**Work request 1:** Using the page on SBIR scoring below, decide whether each statement agrees with it: (a) NIH rates applications on a 1-9 scale where 1 means "Exceptional." (b) ARPA-H sends submissions to a review panel. (c) On the NSF scale, 9 is the lowest score. Answer yes or no for each and quote the words from the page that settle it.
**Work request 2:** According to the page on SBIR scoring below, who reads and decides on an ARPA-H submission?
**Work request 3:** Rewrite the page on SBIR scoring below from "NIH scores your" to "an operational solution.", changing "Program Manager" to "program officer".

$1.6B Secured
500+ Proposals Written
Federal, State & Foundation Grants
Agency Tactics

How SBIR Applications Are Scored: NIH vs. NSF vs. ARPA-H vs. DoD

NalinLast updated: March 31, 2026

NIH scores your SBIR application on a 1-9 scale where 1 means "Exceptional." NSF uses the same 1-9 scale, but 9 means "Exceptional." ARPA-H doesn't use a panel at all -- a single Program Manager reads your submission and decides. DoD rejects your technology if it doesn't match the exact solicitation topic. These aren't minor differences. They determine whether you frame your innovation as hypothesis-driven research, high-risk R&D, a 10x health improvement, or an operational solution.

**Information provided:**
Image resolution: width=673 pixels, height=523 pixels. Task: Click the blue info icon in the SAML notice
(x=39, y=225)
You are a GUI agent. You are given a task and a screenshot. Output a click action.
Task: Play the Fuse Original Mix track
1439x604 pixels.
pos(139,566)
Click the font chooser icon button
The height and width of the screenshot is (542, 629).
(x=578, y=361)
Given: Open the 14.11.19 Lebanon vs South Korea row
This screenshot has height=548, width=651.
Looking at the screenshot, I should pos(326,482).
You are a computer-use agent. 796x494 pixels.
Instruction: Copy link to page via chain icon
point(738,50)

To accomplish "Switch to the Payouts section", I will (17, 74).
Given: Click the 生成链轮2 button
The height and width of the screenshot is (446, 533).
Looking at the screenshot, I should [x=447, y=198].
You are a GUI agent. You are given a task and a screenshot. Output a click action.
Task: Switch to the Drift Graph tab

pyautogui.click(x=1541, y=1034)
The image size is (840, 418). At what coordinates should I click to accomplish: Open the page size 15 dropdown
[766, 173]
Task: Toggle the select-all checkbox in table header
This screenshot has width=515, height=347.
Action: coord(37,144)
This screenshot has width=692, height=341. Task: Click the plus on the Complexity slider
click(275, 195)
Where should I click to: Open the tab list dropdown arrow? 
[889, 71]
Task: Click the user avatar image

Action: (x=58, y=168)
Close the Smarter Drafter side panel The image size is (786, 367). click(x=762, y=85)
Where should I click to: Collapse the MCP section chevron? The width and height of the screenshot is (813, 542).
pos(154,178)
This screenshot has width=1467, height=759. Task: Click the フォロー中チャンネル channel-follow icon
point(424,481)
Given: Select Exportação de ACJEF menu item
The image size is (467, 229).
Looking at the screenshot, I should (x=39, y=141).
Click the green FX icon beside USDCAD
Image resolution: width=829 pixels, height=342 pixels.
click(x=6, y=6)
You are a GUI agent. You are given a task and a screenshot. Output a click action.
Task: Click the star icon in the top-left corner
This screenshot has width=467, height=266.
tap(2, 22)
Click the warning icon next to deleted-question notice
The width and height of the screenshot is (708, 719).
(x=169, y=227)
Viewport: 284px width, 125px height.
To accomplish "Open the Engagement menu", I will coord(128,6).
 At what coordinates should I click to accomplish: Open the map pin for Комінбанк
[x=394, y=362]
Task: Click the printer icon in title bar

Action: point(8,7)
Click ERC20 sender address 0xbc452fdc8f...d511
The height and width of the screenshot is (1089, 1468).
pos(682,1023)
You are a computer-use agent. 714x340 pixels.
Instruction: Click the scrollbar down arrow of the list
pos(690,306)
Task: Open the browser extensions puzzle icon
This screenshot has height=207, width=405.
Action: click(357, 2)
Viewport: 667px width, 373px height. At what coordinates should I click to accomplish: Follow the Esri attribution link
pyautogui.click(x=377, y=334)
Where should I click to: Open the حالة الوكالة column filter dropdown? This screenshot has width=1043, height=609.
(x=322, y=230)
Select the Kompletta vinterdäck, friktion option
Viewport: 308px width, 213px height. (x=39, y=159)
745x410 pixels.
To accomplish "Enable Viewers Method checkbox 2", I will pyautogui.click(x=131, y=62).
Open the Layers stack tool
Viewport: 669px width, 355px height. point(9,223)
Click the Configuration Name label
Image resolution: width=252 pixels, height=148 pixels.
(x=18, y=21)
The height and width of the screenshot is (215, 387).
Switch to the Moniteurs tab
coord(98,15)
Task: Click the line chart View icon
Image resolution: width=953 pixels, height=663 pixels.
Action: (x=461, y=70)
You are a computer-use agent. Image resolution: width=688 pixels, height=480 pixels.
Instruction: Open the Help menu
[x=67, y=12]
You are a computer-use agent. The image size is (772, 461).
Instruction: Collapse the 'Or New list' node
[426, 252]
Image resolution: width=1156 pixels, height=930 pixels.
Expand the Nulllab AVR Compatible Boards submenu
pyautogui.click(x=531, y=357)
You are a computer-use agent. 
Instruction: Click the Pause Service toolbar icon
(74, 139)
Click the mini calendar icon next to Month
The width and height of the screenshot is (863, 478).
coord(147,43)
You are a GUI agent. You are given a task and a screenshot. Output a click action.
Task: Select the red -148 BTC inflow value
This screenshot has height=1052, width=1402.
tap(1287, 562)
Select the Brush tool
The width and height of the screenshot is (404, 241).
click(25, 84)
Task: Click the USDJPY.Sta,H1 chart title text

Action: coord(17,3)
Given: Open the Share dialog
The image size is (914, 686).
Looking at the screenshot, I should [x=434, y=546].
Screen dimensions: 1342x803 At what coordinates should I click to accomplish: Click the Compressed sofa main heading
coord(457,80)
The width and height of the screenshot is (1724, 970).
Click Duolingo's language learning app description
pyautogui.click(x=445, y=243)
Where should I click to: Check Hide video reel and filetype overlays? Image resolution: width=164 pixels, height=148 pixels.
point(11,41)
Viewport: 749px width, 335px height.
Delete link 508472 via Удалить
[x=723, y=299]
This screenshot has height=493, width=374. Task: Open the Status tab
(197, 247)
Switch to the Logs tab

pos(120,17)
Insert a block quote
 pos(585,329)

**Written response 1:**
(a) Yes: "NIH scores your SBIR application on a 1-9 scale where 1 means "Exceptional.""
(b) No: "ARPA-H doesn't use a panel at all -- a single Program Manager reads your submission and decides."
(c) No: "NSF uses the same 1-9 scale, but 9 means "Exceptional.""

**Written response 2:** A single Program Manager.

**Written response 3:**
NIH scores your SBIR application on a 1-9 scale where 1 means "Exceptional." NSF uses the same 1-9 scale, but 9 means "Exceptional." ARPA-H doesn't use a panel at all -- a single program officer reads your submission and decides. DoD rejects your technology if it doesn't match the exact solicitation topic. These aren't minor differences. They determine whether you frame your innovation as hypothesis-driven research, high-risk R&D, a 10x health improvement, or an operational solution.